In any case, a few small points.

Have you tried Expose'? It's supposed to help you sort through your open windows. It doesn't really solve exactly the problem you're having with the windows that are minimized (at least the version years ago didn't) but it may make finding one window among all your open windows easier. If you're not using it, I think it can be turned on in your control panel.

As for closing the notebook without sleeping, I think that's a heat issue. I once burned out a laptop because it didn't go to sleep when I closed it (it was a Mac). If you're just going to the next room it's not a problem, but I think they're trying to keep people from ruining their laptops.

In any case, I wish I had a MacBook.
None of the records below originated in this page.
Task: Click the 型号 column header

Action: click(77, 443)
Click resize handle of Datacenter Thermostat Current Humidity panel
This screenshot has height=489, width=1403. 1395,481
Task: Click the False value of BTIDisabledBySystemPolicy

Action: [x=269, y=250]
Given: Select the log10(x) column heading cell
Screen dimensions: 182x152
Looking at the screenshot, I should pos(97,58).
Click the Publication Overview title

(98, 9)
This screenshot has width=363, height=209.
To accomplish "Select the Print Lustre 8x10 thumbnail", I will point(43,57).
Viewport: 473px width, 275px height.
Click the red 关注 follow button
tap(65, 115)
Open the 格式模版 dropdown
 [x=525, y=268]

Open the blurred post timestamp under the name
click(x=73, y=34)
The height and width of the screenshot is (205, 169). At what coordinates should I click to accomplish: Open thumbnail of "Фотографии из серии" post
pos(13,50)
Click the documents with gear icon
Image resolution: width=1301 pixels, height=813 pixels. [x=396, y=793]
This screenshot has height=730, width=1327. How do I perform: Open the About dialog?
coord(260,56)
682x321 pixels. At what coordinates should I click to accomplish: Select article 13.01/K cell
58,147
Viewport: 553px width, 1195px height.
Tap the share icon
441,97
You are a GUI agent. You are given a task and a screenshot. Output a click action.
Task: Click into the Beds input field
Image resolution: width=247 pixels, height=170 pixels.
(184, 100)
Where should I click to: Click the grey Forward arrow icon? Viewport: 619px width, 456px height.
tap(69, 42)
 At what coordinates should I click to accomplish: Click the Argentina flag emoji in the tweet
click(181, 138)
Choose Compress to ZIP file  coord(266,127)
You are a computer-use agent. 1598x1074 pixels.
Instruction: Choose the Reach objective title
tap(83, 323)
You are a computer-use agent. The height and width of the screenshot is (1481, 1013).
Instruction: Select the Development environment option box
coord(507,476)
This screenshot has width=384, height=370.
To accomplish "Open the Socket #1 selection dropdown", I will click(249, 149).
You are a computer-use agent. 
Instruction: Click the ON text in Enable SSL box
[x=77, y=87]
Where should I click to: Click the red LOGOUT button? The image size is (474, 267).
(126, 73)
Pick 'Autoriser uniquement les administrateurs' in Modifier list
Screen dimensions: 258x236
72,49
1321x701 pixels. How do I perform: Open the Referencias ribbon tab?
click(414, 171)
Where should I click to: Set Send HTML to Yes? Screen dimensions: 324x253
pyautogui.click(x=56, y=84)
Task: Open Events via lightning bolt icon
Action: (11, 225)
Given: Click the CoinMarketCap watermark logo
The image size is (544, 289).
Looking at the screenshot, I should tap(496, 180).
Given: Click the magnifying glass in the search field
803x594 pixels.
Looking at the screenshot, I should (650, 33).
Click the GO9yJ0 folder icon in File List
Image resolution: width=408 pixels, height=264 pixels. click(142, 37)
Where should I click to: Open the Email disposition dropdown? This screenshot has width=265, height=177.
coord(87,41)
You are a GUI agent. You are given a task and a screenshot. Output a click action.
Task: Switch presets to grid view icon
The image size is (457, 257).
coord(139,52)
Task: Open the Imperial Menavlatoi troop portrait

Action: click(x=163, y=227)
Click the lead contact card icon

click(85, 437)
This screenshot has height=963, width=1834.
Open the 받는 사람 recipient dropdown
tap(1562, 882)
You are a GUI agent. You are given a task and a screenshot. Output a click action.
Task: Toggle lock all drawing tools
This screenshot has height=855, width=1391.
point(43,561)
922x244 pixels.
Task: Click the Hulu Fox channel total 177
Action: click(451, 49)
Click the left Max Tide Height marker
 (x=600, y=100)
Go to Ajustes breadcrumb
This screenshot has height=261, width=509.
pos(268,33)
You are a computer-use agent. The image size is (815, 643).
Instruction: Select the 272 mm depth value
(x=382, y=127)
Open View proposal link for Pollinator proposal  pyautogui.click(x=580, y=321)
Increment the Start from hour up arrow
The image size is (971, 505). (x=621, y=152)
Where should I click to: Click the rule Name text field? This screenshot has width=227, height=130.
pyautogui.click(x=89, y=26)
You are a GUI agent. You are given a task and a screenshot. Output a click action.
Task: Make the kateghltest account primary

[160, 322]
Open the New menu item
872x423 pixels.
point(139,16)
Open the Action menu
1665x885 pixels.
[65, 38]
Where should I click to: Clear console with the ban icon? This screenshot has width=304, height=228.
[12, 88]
I'd give Maggie my laptop (a tiny Dell which I love, BTW) and I'd run MacOS, Linux and Windows off my MacBook.

Barry Leiba said...

Oh, yeah, I mention exposé mode in the blog entry:

«I will never hide a window, but just leave them all visible (as I type this, I have twelve open windows; I figure I might have as many as twenty at times). That way, I should always be able to use exposé mode or command-tab and command-` to find what I'm looking for.»

Exposé is probably the coolest thing about MacOS. Very, very cool.

Brian York said...

This is just a quick note as to the origin of the "single menu bar" system on the Mac. Oddly enough, it isn't as a result of lower-resolution displays, but a deliberate decision based on the ease of accessing the menu with the mouse.

Essentially, it's a Fitt's law matter -- having a single menu bar at the top of the window means that the menu bar has (essentially) infinite height. Rather than having to get your mouse within the proper 20 (30?) vertical pixels, you just have to get to the top of the main window. This idea *is* probably (in some ways) a legacy of the single-*monitor* era, in that with a two-monitor display (as is increasingly common, and as I use almost all the time on my own Mac laptop), you also have to be in the correct window. Still, I find it *much* easier to correctly hit the menu bar in the Mac than in Windows, simply because it's *always* in the same place, and I don't have to worry about my vertical placement as long as I aim high. Of course, this won't likely help you very much with your adaptation, but I thought it was worth mentioning.

Barry Leiba said...

Thanks, Brian. That does make sense.